New Security Challenges with Infrastructure-as-Code and Immutable Infrastructure
Over the past 10 years, we have seen some dramatic shifts in the way software applications are developed, deployed and managed. The need for rapid innovation and shorter cycles led to the rise of Continuous Integration/Continuous Delivery (CI/CD) and DevOps practices and tools to make delivery faster, more consistent and error-free. Many of the changes came out of the hyperscale environments of Google, Facebook and Amazon that managed massive infrastructure footprints and pushed hundreds of software changes each day. Thanks to the rise of the public cloud and the emergence of DevOps movement, these practices are now widely available to all businesses building applications.
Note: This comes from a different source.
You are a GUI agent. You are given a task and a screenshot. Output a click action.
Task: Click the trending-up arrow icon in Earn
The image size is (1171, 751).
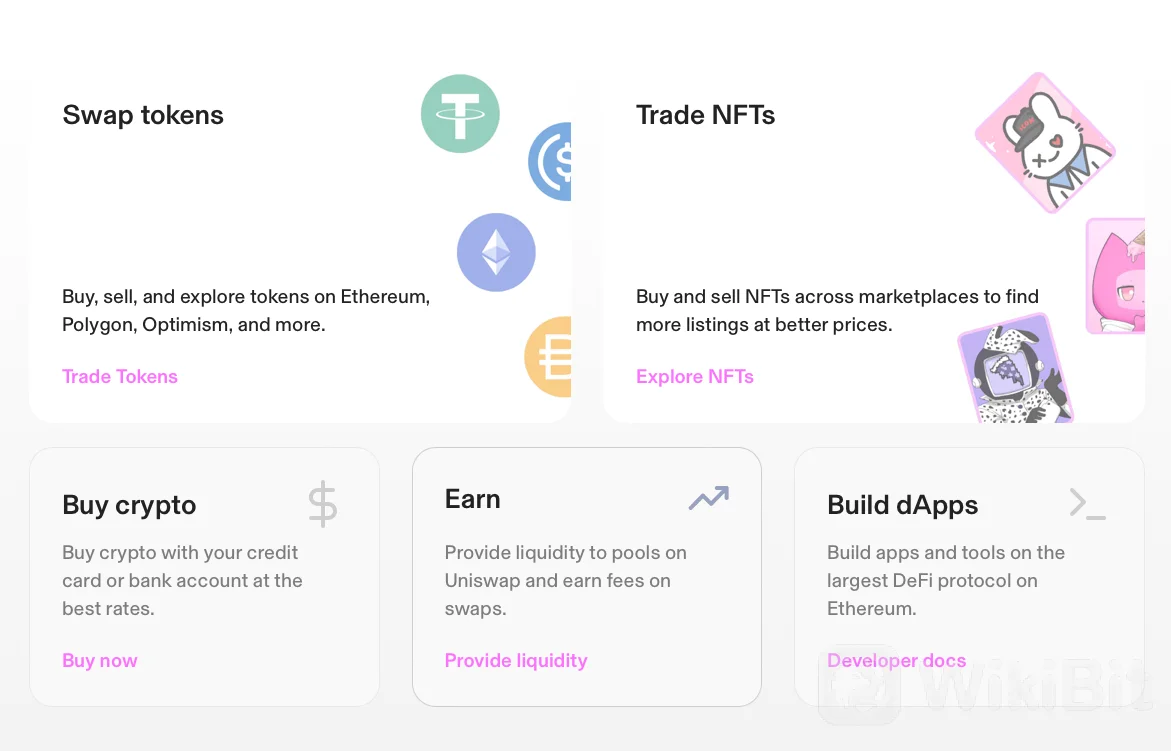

Public cloud services have evolved to enable these agile practices, allowing for API-enabled automation and rapid provisioning and de-provisioning of resources.
As the chief technology officer of a cloud security company that provides a SaaS product hosted on AWS, I have witnessed firsthand both our own progress as well as our customers’ journey into DevOps, Infrastructure-as-Code (IaC) and Immutable Infrastructure.
IaC is the concept of deploying and configuring IT infrastructure in an automated way by using machine-readable blueprints rather than manually fiddling with physical hardware or the cloud providers’ UI consoles. The AWS-native format is called Cloud Formation Templates (CFT); Google and Azure provide their own implementations. Terraform by Hashicorp is a multivendor solution that is gaining momentum.
IaC speeds up infrastructure deployment and allows for rapid iteration. It also eliminates one-off non-standard configurations (snowflakes) and builds consistency and repeatability to the infrastructure development/deployment process.
Automation of the infrastructure deployment process increases the importance of security and compliance testing, as with using IaC, with the push of a button, you are able to make highly impactful changes to your cloud environment. This is the flip side of agility. In the public cloud, where simple configuration changes can leave sensitive data and private servers exposed to the world, the security implications of automation are profound.
Another interesting change relates to the persona who drives infrastructure now. In the traditional model, networking teams controlled the networks and the network security devices, application teams developed the software while operations teams deployed and maintained them. Now, where your entire infrastructure is defined in a JSON file(s), the DevOps folks have their hands on the keyboards. This puts the security folks in a weird new place — instead of being a chokepoint, they now try to keep up with the changes. Sometimes retroactively.
On the opportunity side, IaC allows teams to embrace proven software development practices and bring them into the infrastructure world. In this brave new software-defined world, infrastructure templates are checked into source control systems, where every infrastructure change can be audited, tested, reverted and incorporated in Software collaboration/approval workflows.
From a matureness perspective we can see organizations going through several stages:
- Manual security assessment: This approach involves manually inspecting the live infrastructure after deployments, and reviewing the architecture/templates before it is deployed to a live environment. While DevOps teams are experts in creating CFT and Terraform templates, most traditional security teams are not familiar with these technologies. Checking the security posture of these CFTs is a slow, manual process that requires extensive back and forth between ops and security, putting a brake on CI/CD pipelines.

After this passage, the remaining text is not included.